WORK REQUIRED: Your task is to transcribe each record exactly and to omit every image.
▬▬▬▬▬▬
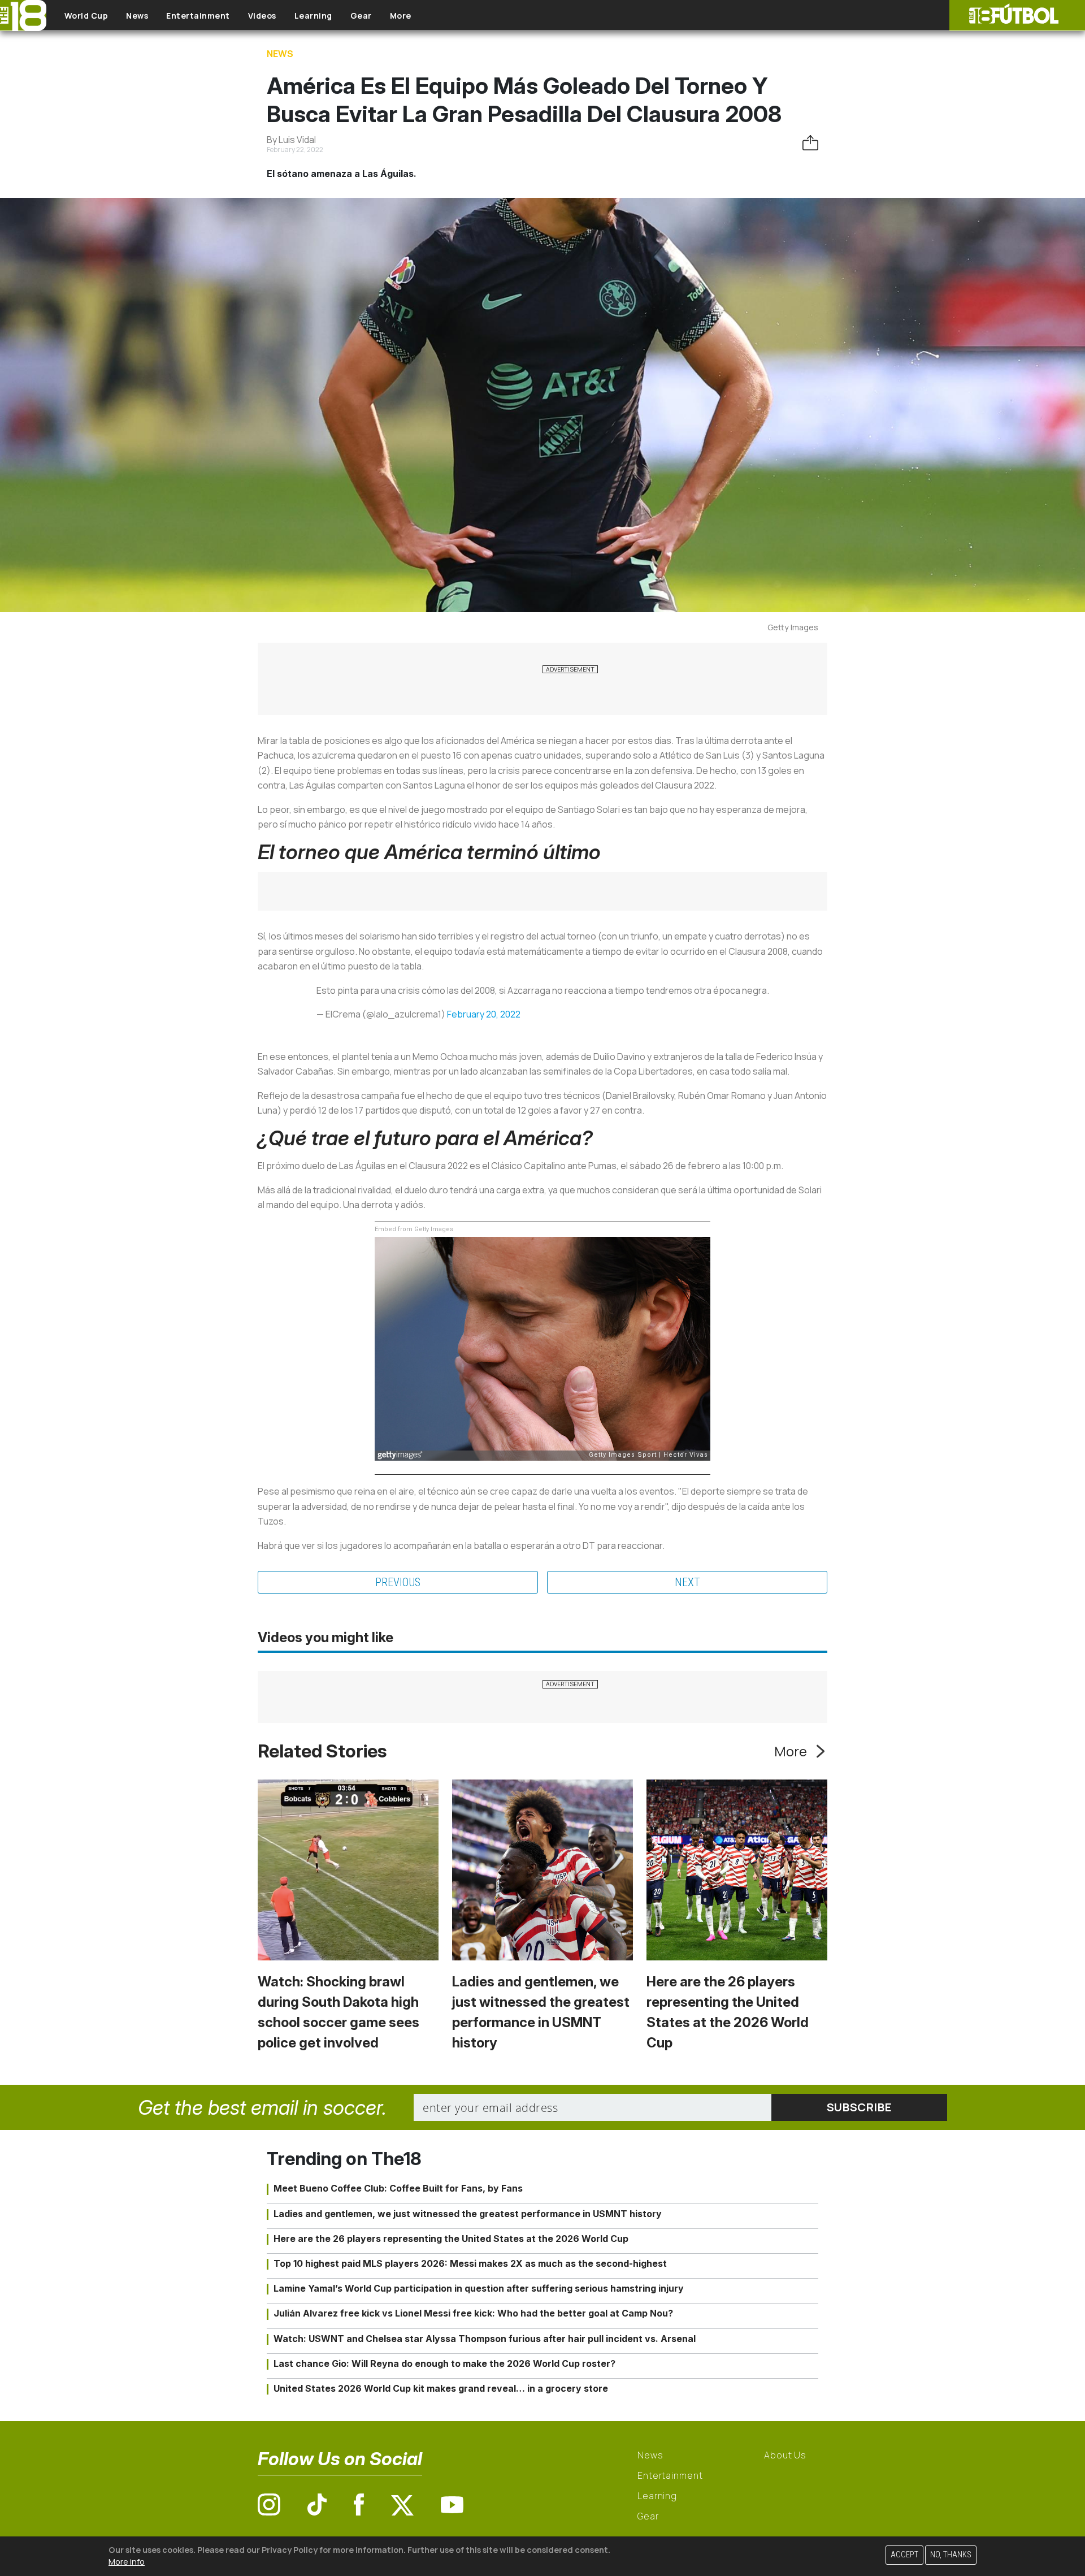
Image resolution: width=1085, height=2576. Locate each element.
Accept (904, 2555)
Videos (262, 15)
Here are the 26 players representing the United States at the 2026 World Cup (451, 2238)
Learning (313, 15)
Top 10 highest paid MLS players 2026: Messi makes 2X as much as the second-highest (470, 2263)
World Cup (86, 15)
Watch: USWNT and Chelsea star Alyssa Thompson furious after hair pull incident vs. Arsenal (485, 2338)
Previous (397, 1582)
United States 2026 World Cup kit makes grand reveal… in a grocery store (441, 2388)
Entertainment (198, 15)
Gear (361, 15)
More (400, 15)
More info (126, 2561)
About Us (785, 2455)
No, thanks (950, 2555)
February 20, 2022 (483, 1014)
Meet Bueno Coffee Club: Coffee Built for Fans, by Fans (398, 2188)
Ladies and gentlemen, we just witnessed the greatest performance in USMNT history (468, 2213)
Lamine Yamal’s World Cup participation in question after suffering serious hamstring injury (479, 2288)
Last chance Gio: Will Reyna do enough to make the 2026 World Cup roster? (444, 2363)
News (137, 15)
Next (687, 1582)
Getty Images (792, 627)
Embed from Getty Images (414, 1229)
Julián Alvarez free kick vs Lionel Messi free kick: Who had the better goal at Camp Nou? (473, 2313)
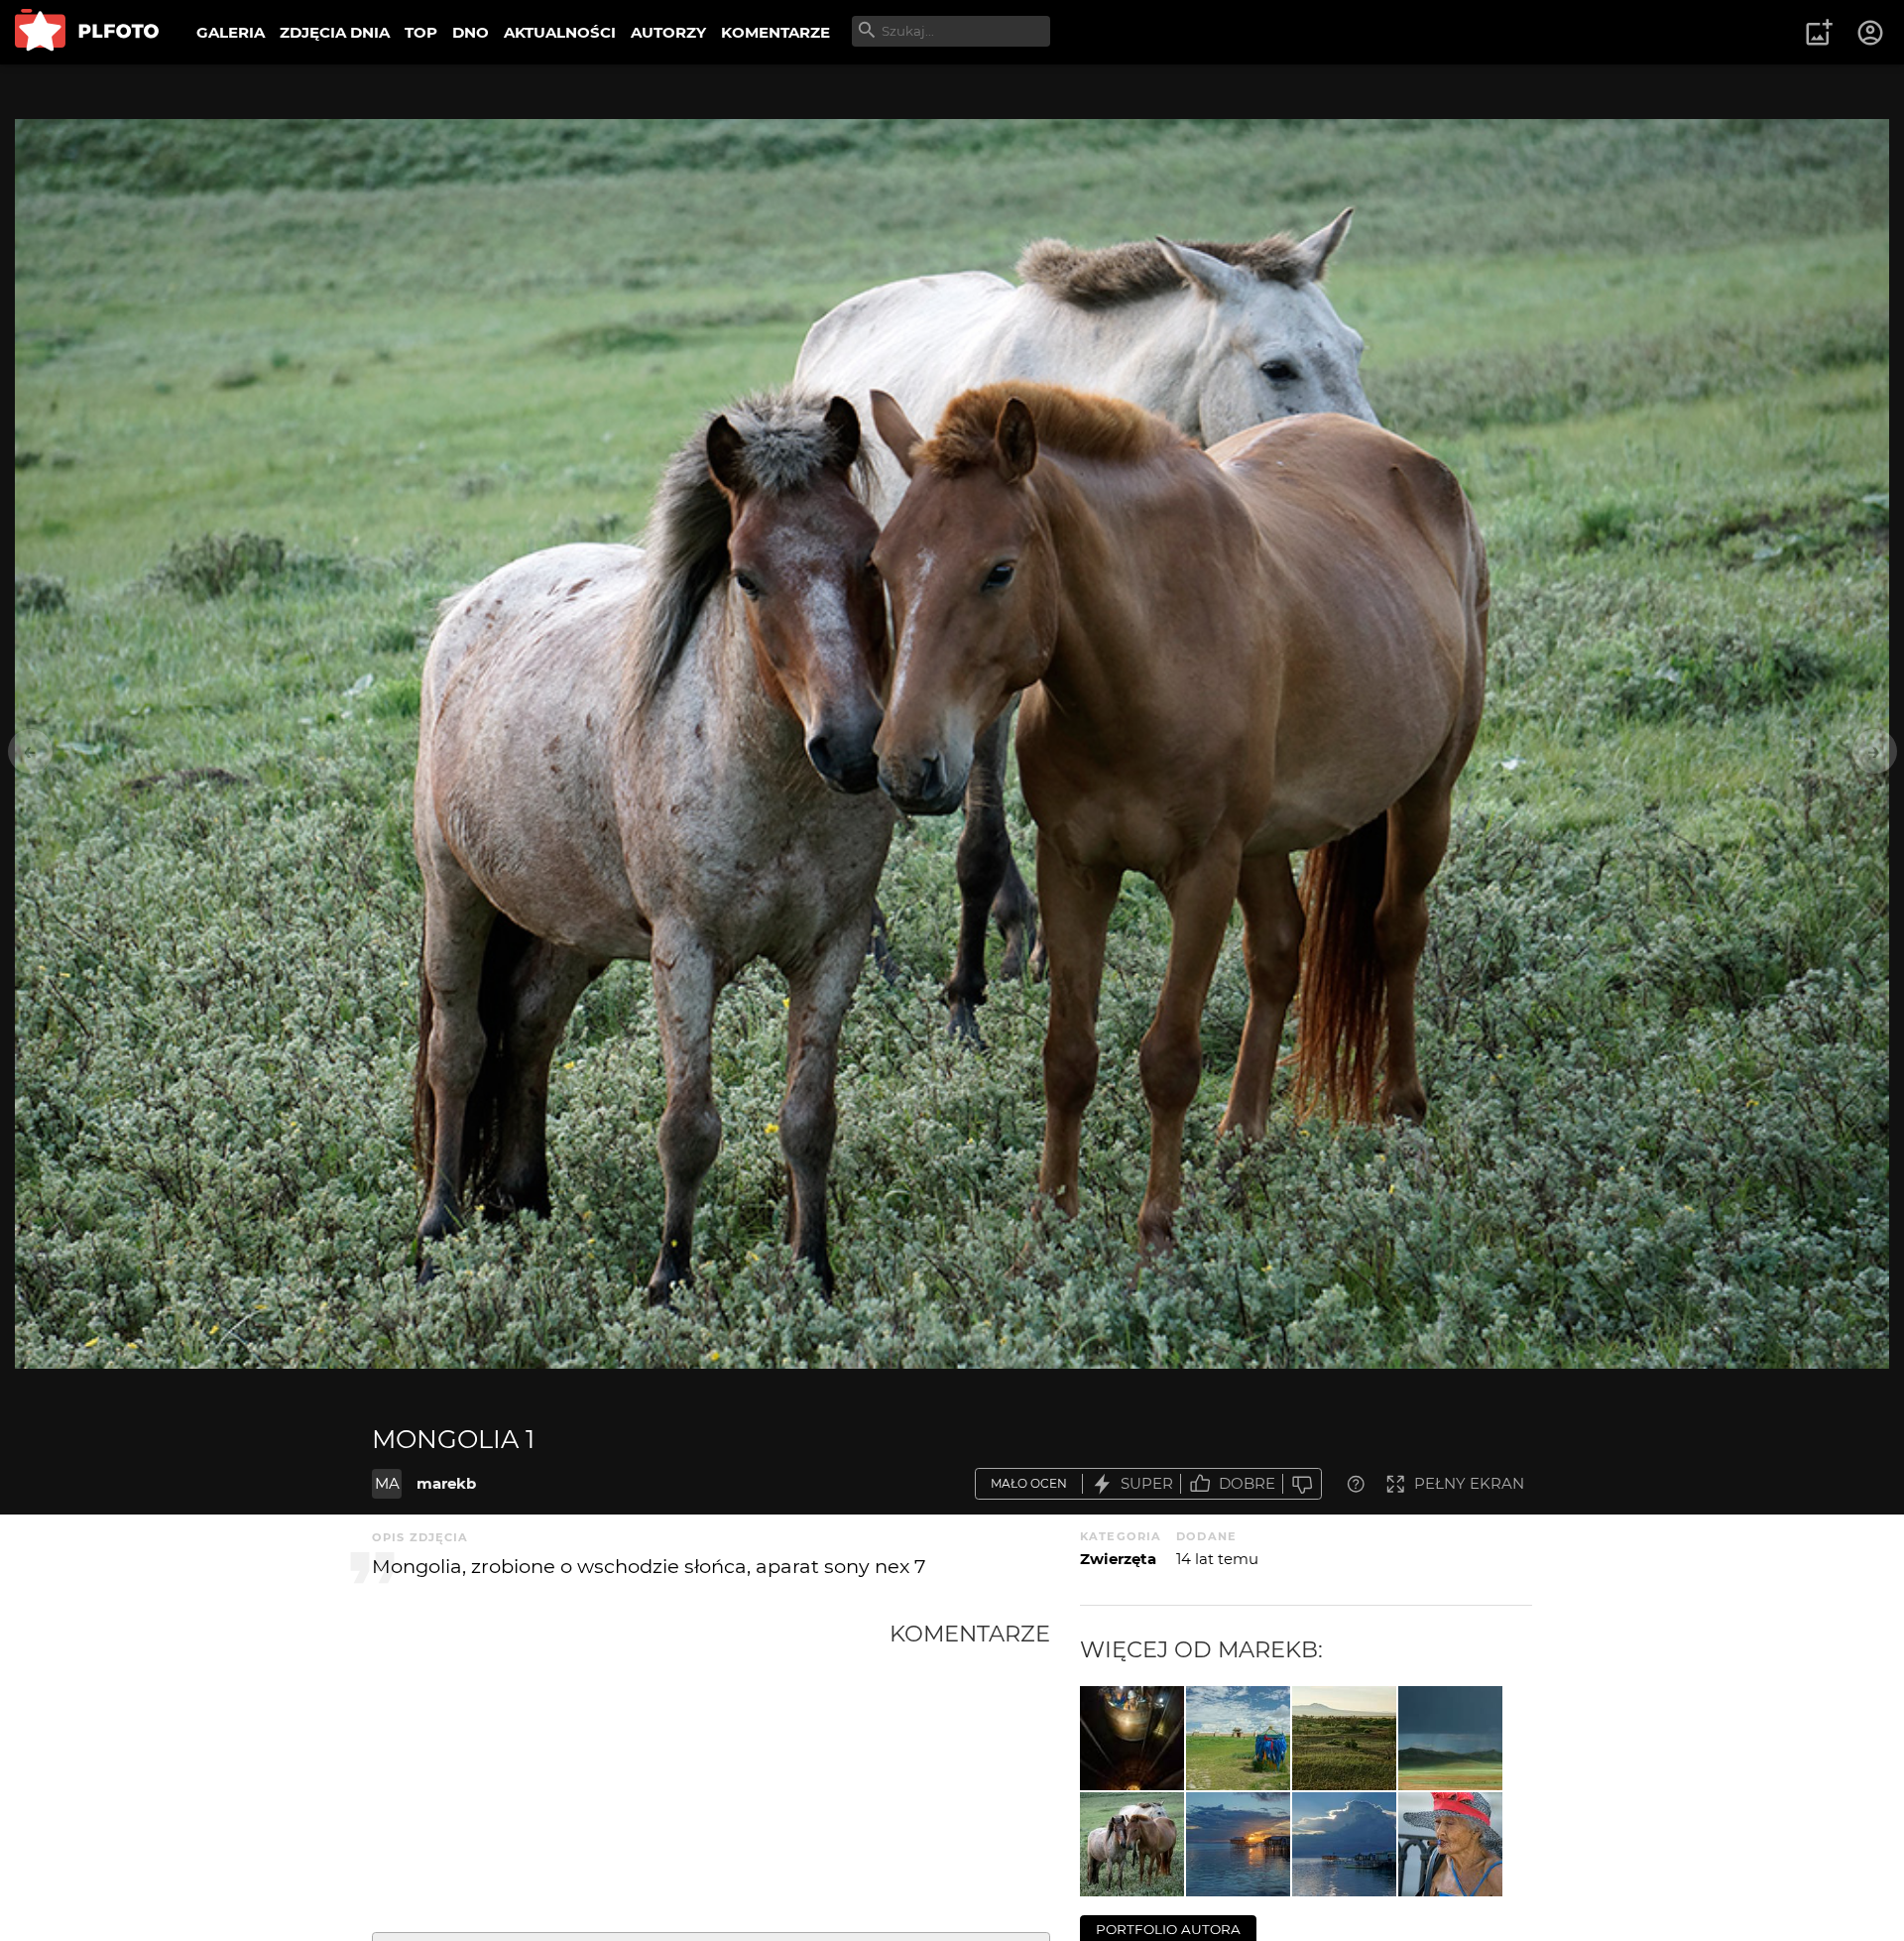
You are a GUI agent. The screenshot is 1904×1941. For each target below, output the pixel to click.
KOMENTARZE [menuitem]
▬▬▬▬▬▬
EXERCISE RESPONSE:
Image resolution: width=1085, height=2576. Locate each element.
Accept (904, 2555)
Videos (262, 15)
Here are the 26 players representing the United States at the 2026 World Cup (451, 2238)
Learning (313, 15)
Top 10 highest paid MLS players 2026: Messi makes 2X as much as the second-highest (470, 2263)
World Cup (86, 15)
Watch: USWNT and Chelsea star Alyssa Thompson furious after hair pull incident vs. Arsenal (485, 2338)
Previous (397, 1582)
United States 2026 World Cup kit makes grand reveal… in a grocery store (441, 2388)
Entertainment (198, 15)
Gear (361, 15)
More (400, 15)
More info (126, 2561)
About Us (785, 2455)
No, thanks (950, 2555)
February 20, 2022 (483, 1014)
Meet Bueno Coffee Club: Coffee Built for Fans, by Fans (398, 2188)
Ladies and gentlemen, we just witnessed the greatest performance in USMNT history (468, 2213)
Lamine Yamal’s World Cup participation in question after suffering serious hamstring injury (479, 2288)
Last chance Gio: Will Reyna do enough to make the 2026 World Cup roster? (444, 2363)
News (137, 15)
Next (687, 1582)
Getty Images (792, 627)
Embed from Getty Images (414, 1229)
Julián Alvarez free kick vs Lionel Messi free kick: Who had the better goal at Camp Nou? (473, 2313)
You are a GUI agent. The screenshot is 1904×1941. For each target below, output the pixel to click.
KOMENTARZE [menuitem]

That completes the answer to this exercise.